Cinque pasti sono la giusta soluzione per mantenere stabile la glicemia

Quante volte bisogna mangiare al giorno? Bella domanda. Ognuno ha la sua teoria: c’è chi sostiene che per dimagrire bisogna saltare dei pasti, chi invece consiglia di mangiare ogni ora. Ma qual è la strada da seguire?

Un tempo non c’erano regole. Pensiamo all’uomo del paleolitico: non c’erano orari da rispettare. Due milioni e mezzo di anni fa si mangiava quando c’era la materia prima a disposizione, e quando si aveva fame. Ma due milioni e mezzo di anni fa non c’erano scuola, lavoro, riunioni e chi più ne ha più ne metta a scandire i ritmi delle giornate. Oggi come oggi, la strategia da seguire è il più delle volte obbligata e scandita dai tempi serrati della vita frenetica.

In ogni caso, è importante seguire il buon senso e cercare sempre il nostro indice di equilibrio.
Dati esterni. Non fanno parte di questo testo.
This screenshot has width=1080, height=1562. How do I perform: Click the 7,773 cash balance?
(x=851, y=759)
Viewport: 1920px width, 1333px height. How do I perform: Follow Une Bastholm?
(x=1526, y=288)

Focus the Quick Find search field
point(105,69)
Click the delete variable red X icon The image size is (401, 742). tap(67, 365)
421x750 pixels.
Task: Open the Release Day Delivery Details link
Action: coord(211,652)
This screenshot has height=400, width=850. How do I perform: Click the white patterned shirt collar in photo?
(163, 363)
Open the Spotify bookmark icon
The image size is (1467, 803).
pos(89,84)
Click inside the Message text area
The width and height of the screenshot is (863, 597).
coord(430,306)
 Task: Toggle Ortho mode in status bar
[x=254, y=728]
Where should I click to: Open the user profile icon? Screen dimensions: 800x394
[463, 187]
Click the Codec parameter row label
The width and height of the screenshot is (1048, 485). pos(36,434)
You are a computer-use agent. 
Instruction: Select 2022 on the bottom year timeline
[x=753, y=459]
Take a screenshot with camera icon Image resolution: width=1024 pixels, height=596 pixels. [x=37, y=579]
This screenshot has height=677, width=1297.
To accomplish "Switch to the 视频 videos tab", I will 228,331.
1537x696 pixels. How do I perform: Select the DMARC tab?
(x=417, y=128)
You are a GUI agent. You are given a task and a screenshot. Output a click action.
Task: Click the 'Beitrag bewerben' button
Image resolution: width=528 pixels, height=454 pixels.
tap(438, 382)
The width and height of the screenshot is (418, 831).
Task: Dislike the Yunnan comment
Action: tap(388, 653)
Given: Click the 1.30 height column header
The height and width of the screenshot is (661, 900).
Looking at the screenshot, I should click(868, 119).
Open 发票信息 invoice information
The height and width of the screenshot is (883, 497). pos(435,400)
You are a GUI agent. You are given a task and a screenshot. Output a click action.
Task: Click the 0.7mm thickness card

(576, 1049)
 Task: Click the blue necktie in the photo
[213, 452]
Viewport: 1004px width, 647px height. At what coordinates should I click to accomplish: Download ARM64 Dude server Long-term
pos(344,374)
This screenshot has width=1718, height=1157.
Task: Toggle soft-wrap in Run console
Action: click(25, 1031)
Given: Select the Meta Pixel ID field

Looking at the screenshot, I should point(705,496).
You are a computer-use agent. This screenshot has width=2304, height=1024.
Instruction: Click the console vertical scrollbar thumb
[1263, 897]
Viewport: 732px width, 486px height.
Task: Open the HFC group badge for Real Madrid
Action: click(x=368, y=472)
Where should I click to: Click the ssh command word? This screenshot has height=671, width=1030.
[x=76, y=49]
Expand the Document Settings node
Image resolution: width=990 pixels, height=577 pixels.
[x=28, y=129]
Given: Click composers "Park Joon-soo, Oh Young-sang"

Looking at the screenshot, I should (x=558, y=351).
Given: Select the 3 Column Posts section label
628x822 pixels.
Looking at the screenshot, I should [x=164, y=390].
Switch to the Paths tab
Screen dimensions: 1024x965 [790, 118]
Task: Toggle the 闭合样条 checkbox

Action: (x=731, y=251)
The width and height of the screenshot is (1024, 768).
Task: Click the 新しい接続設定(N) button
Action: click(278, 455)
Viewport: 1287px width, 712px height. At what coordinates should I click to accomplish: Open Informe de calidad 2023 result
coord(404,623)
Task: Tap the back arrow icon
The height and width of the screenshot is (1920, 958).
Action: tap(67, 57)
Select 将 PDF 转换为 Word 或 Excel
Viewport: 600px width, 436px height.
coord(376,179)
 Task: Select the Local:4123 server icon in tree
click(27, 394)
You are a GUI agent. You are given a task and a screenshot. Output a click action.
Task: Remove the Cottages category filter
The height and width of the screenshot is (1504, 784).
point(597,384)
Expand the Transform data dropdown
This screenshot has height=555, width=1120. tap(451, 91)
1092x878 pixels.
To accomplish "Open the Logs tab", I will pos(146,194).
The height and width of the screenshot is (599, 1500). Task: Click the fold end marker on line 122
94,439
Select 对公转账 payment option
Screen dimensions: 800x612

Uno standard adeguato da seguire è quello che prevede cinque pasti al giorno: colazione, pranzo e cena che sono i pasti principali e due spuntini, a metà mattina e metà pomeriggio. L’inserimento degli spuntini è importante perché ci consentirà di avere un andamento della nostra glicemia, ovvero della concentrazione di zuccheri nel sangue, più stabile.

D'altra parte non dimentichiamoci che tutte le volte che ci nutriamo il nostro organismo, per poter digerire quello che abbiamo ingerito, deve sprecare energie. Questo darà ottimi risultati sia sotto il profilo  della stabilità della glicemia, sia come strategia saziante. Inoltre ci darà la possibilità  di stimolare il nostro metabolismo.